Le métier de masseur-kinésithérapeute

Être masseur-kinésithérapeute consiste à soigner ou soulager une douleur, à rééduquer de façon fonctionnelle et motrice des patients souffrant de pathologies, traumatismes ou besoins variés. Les moyens utilisés par les « kinés », comme l’on dit souvent, sont des gestes de massage et manipulations ou des exercices de gymnastique médicale, souvent effectués avec le secours d’outils ou de matériel adaptés. Le premier de ces outils restant les mains ! La consultation d’un masseur-kinésithérapeute se fait généralement sur prescription médicale. Les patients vont des enfants en bas âge aux accidentés, en passant par les femmes en post-accouchement ou les personnes âgées.

Le marché

En 2015, on comptait près de 63 918 masseurs-kinésithérapeutes libéraux en France, dont 45 % de femmes et 20 % de plus de 55 ans. Le marché a progressé de 3 % environ par rapport à 2014 (chiffres INSEE).
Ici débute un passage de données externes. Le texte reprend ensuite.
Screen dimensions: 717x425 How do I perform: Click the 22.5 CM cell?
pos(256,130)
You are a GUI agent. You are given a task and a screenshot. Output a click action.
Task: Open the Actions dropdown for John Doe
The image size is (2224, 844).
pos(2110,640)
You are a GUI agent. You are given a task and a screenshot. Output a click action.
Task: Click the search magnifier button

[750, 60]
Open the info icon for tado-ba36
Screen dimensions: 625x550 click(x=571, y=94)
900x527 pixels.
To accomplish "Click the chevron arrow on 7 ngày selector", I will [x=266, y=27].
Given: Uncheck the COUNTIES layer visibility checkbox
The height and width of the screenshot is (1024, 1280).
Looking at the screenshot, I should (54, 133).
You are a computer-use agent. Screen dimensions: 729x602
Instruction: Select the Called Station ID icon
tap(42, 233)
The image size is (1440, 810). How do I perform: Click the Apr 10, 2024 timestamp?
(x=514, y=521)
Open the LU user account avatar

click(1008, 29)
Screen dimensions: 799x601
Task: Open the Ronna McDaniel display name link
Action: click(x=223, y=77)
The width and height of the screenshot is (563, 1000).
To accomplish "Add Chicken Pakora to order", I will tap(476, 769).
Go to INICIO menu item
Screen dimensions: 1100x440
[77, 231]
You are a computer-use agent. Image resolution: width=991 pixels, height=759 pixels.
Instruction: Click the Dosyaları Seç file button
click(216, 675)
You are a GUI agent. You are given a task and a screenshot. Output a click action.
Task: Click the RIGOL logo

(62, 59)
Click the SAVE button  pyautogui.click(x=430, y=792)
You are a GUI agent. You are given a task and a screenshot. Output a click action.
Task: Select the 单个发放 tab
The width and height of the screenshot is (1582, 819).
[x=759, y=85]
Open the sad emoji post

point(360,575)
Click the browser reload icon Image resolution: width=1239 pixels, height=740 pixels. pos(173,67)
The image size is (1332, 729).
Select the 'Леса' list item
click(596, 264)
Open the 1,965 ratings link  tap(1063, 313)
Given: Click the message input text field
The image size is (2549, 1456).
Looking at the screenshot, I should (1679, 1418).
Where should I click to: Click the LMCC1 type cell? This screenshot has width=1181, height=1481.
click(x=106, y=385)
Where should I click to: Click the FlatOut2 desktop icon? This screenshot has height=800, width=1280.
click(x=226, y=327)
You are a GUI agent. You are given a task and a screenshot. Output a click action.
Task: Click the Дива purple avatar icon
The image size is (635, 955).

À noter cependant, le marché est déterminé par la démographie et la politique de l’assurance-maladie et n’est pas exempt d’innovations : nouvelles missions, amélioration du matériel, formation initiale, etc.

Le vieillissement de la population, l’augmentation des troubles musculo-squelettiques et le développement de la santé à domicile sont des éléments de conjoncture favorables au métier et à son développement dans les années à venir.

La demande étant très forte, la concurrence est limitée. L’ostéopathie représente un nouveau champ d’action pour les masseurs-kinésithérapeutes.

Comment faire pour devenir masseur-kinésithérapeute ?

Il vous faudra obtenir le diplôme d’État de masseur-kinésithérapeute, délivré par les IFMK (Instituts de formation en masso-kinésithérapie). Le cursus dure quatre ans et l’entrée est soumise à un concours sélectif. Depuis 2016, sont admis en première année : les étudiants ayant validé une première année commune aux études de santé, une première année de licence en sciences, santé, technologie ou STAPS (sous conditions).

Les chiffres et les coûts

Les honoraires des masseurs-kinésithérapeutes sont fixés à l’acte ; les tarifs des actes ont d’ailleurs été réévalués en juillet 2012. L’acte moyen s’élèverait à 16,13 euros environ. Le tarif pour une séance d’ostéopathie est généralement de 60 euros.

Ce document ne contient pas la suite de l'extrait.